Paul Thurrott pens a post this morning titled: “Finally, An Apple Antitrust Probe”. Always the source of fair and balanced reporting Thurrott takes this post one step further by not providing any links to back up his citations — except of course to other stories he has penned.
Thurrott starts by stating:
Before Apple’s entry, publishers set the wholesale price of books, but retailers could determine the final selling price. But Apple changed that, allowing publishers for the first time to determine the final price at which eBooks were sold to consumers. As a result, the average selling price of new eBooks jumped from $9.99 to $14.99.
Those bastards at Apple didn’t want to set the prices themselves! How dare they!
In the very next sentence he states:
The EC will try to determine if the firms colluded to fix prices and restrict competition. Both charges should be easily proven.
Oh now Thurrott is a European legal expert and knows all of the facts of the case. It’s a crying shame he writes a Windows site and not an Apple site — imagine all the insider knowledge he must possess to make such a claim. Further didn’t he just say it was the publishers that set the prices because Apple decided they didn’t want to?
Next Thurrott talks about how Amazon gave in to the publishers wanting to raise prices to match Apple — funny thing is he never says it was Apple that colluded with Amazon to raise the prices. Nope, just the publisher wanting higher pricing.
He cites further evidence from a class action suit filing in the U.S., quick note to my readers: unlike Thurrott you should be aware that filing a suit against someone in the U.S. does not — in fact — mean you are right by default.
And now, finally, a major regulatory body is investigating this issue.
Finally. Hasn’t iBooks been out for like almost 1.5 years now, absurd!
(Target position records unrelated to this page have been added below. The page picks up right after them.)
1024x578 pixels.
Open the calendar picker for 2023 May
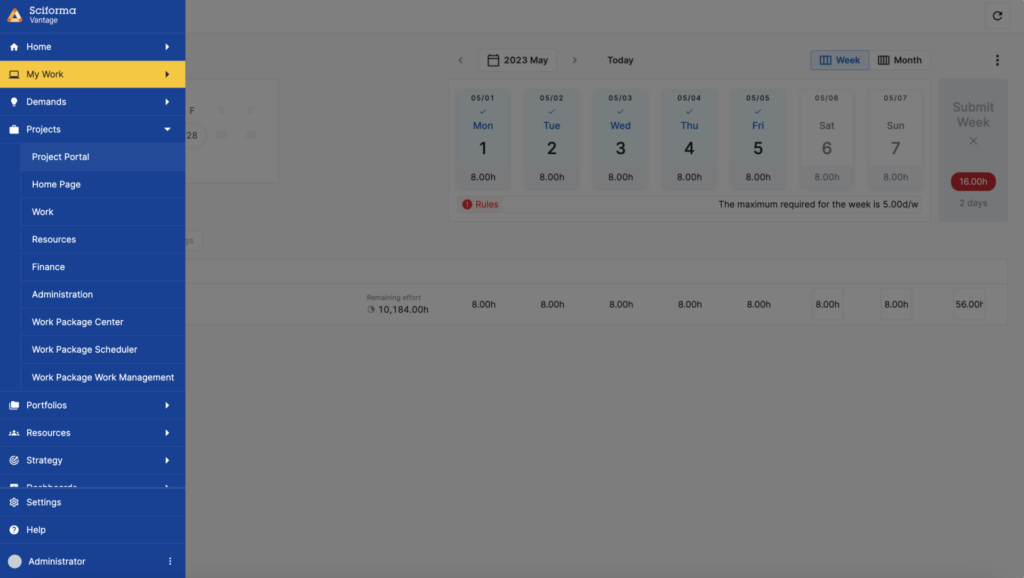(x=517, y=60)
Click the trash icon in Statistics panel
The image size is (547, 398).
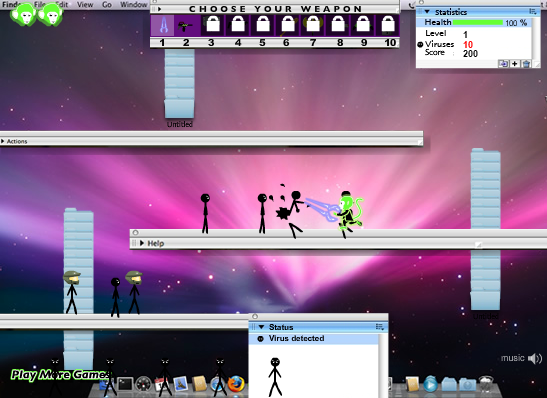coord(526,64)
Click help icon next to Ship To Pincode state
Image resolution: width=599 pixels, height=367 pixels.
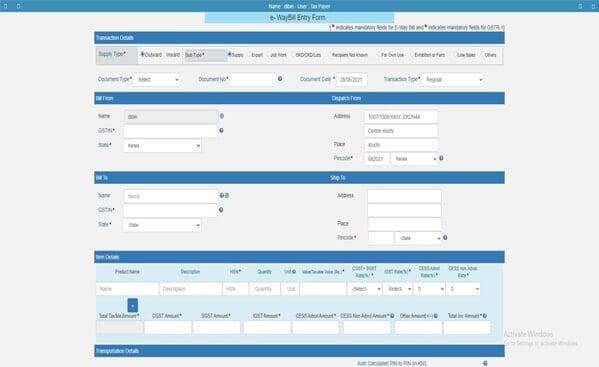(x=445, y=238)
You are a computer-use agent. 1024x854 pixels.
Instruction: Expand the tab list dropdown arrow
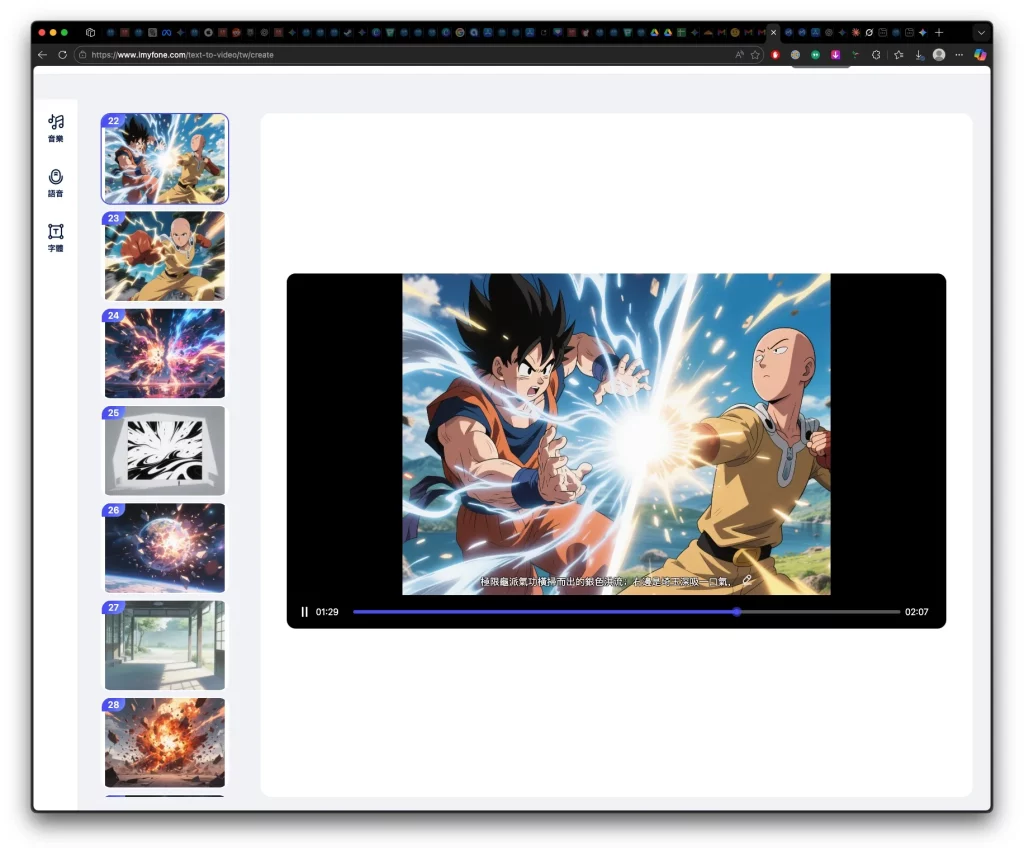pyautogui.click(x=980, y=33)
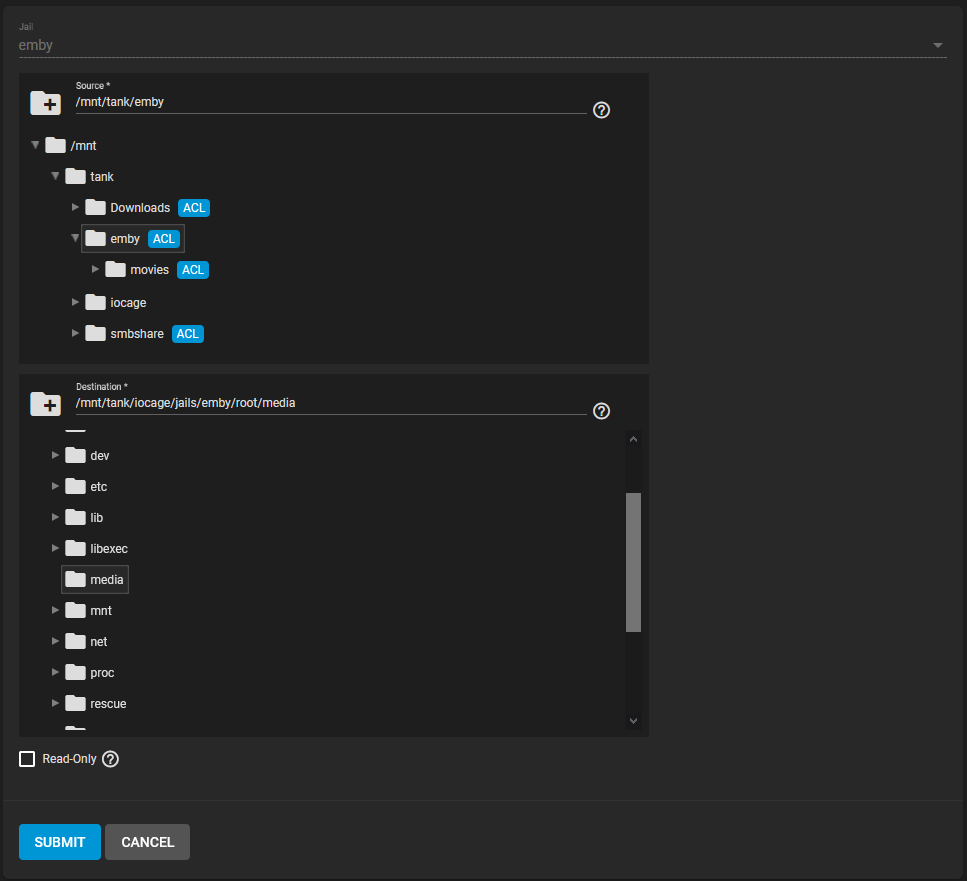Click the ACL badge next to smbshare
967x881 pixels.
(187, 334)
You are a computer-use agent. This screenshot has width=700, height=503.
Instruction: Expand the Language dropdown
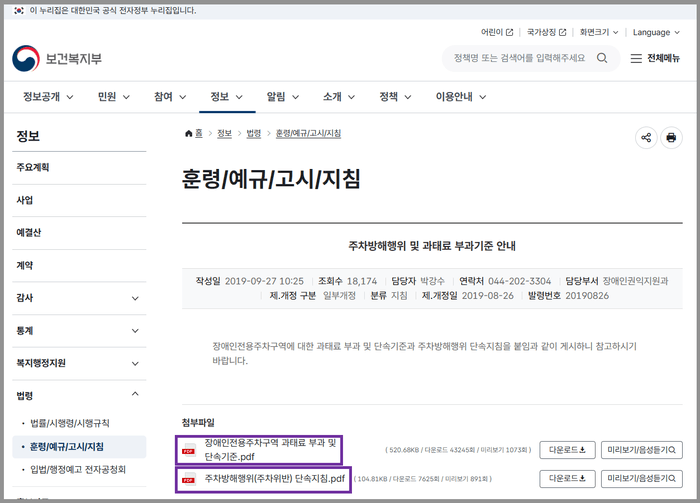click(655, 32)
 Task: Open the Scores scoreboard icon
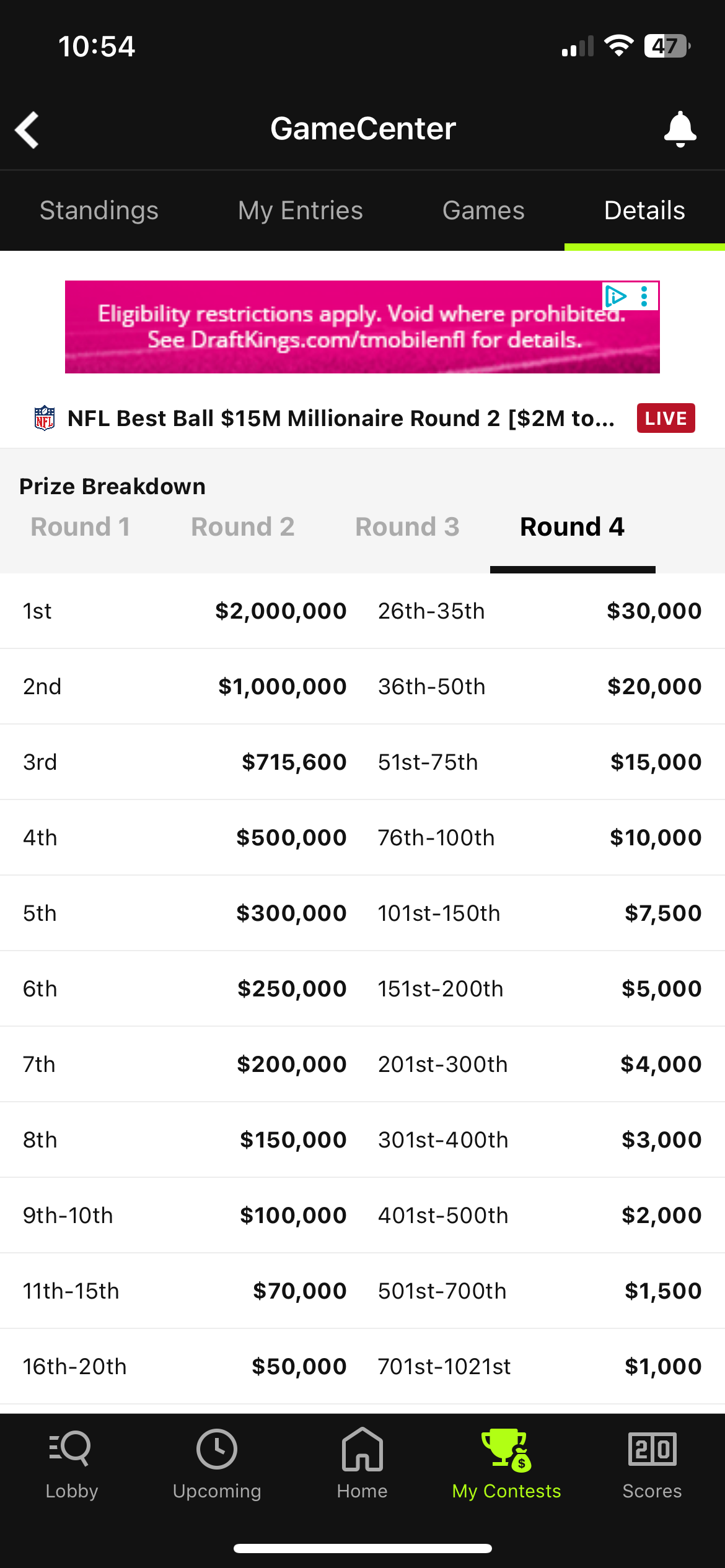[652, 1449]
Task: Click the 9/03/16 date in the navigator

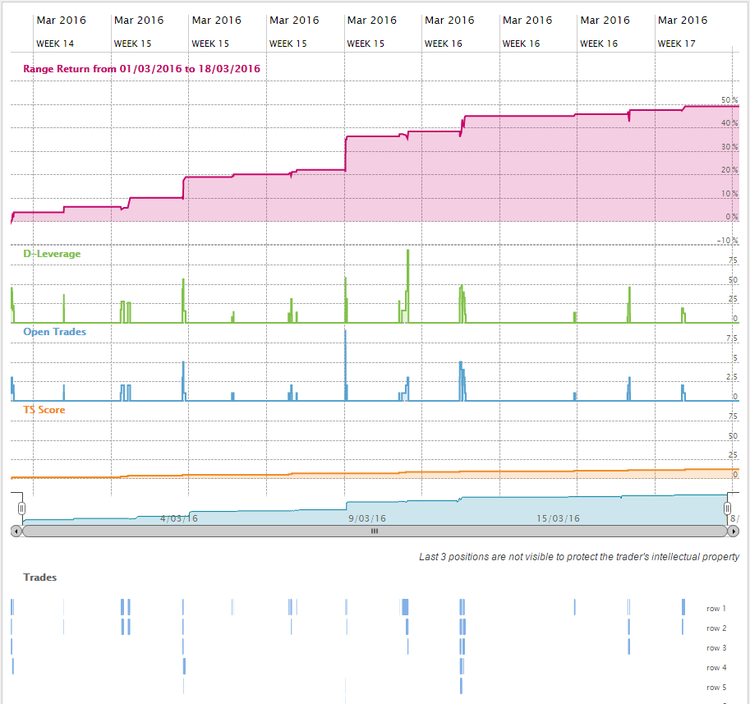Action: 367,518
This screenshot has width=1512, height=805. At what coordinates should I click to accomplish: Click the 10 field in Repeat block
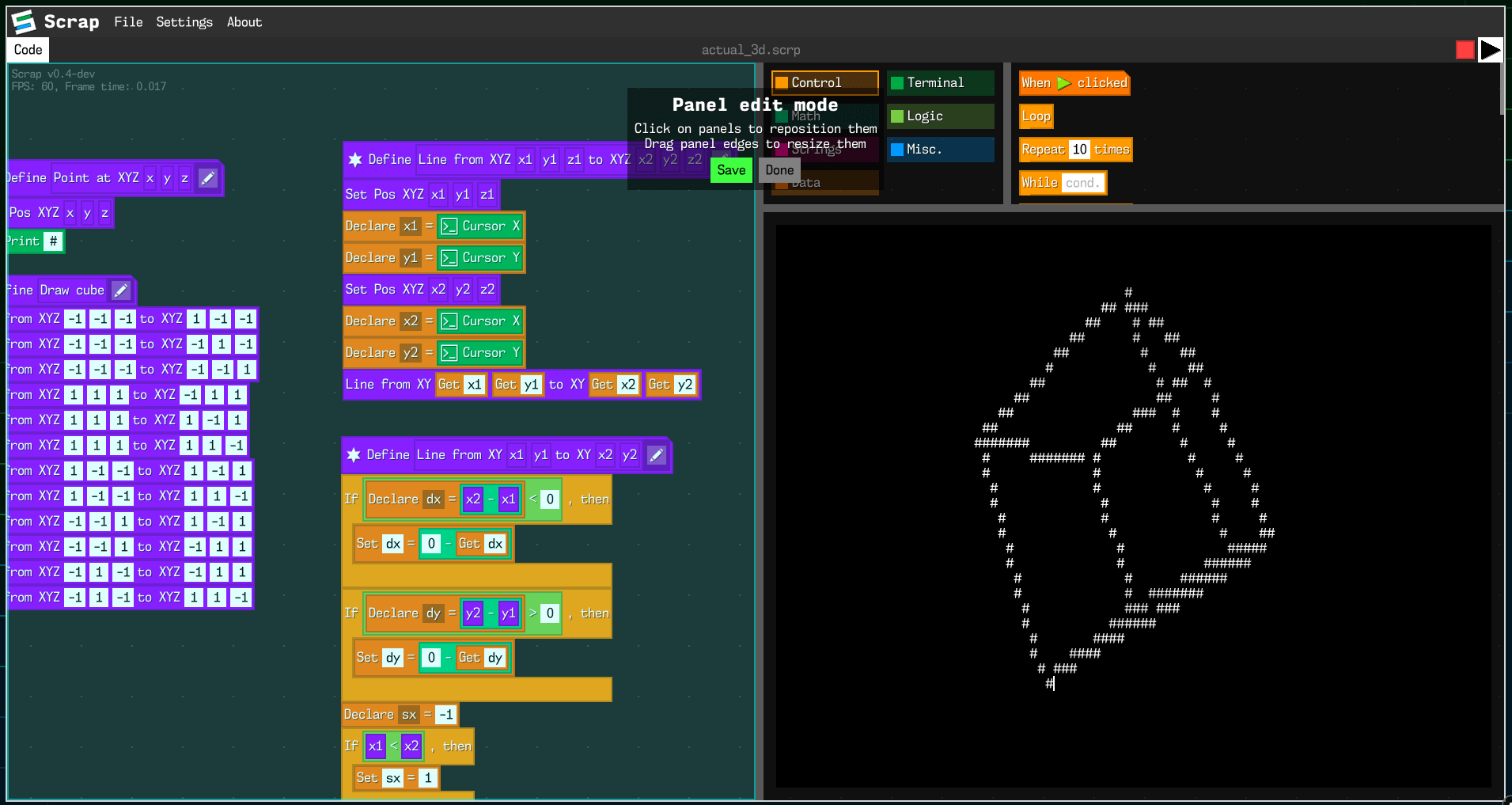[1081, 149]
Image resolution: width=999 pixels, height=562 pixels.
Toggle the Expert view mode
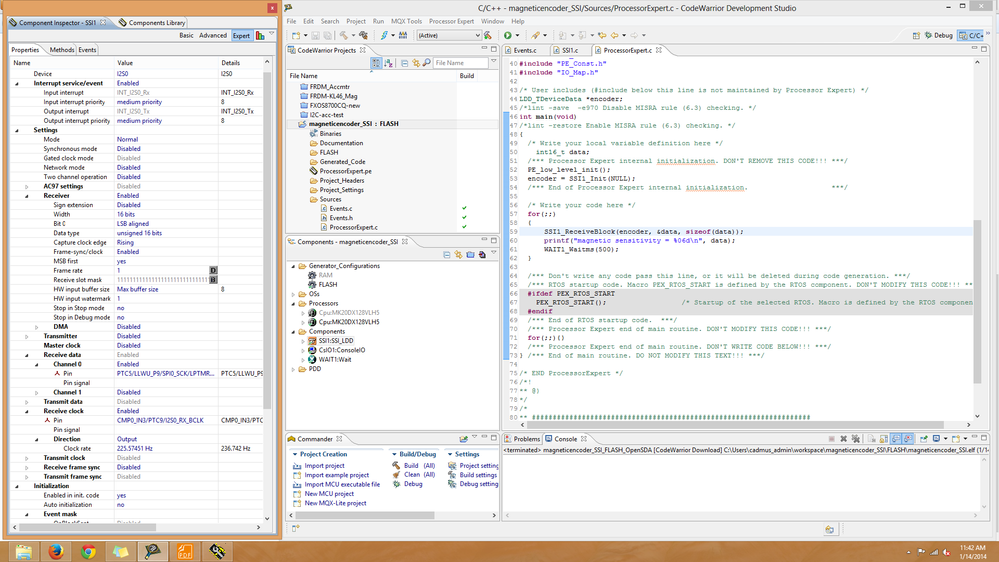[x=241, y=35]
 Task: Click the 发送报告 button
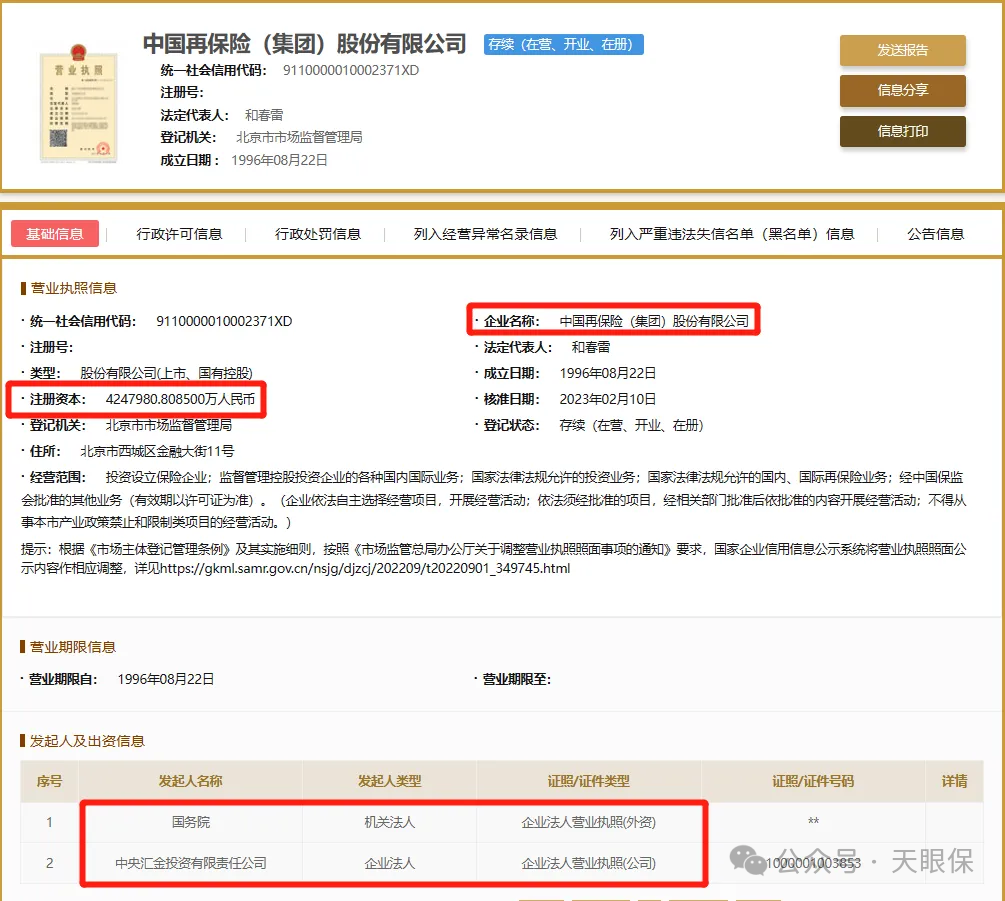[x=901, y=49]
Don’t take this as me saying that Apple is in the clear here. But what sounds more like Apple: what Thurrott is claiming and what he quotes EC spokesperson Amelia Torres as saying “had the objective or effect of restricting competition and fixing the price of e-books at a high level in Europe”; or does it make more sense that, perhaps, Apple just agreed to let the publishers set the price of their own goods in the store (as Thurrott claimed in his own post).
There is likely to be somethings that went wrong here, but I think it is idiotic of Thurrott to make the blanket claim that this will be “easily proven”.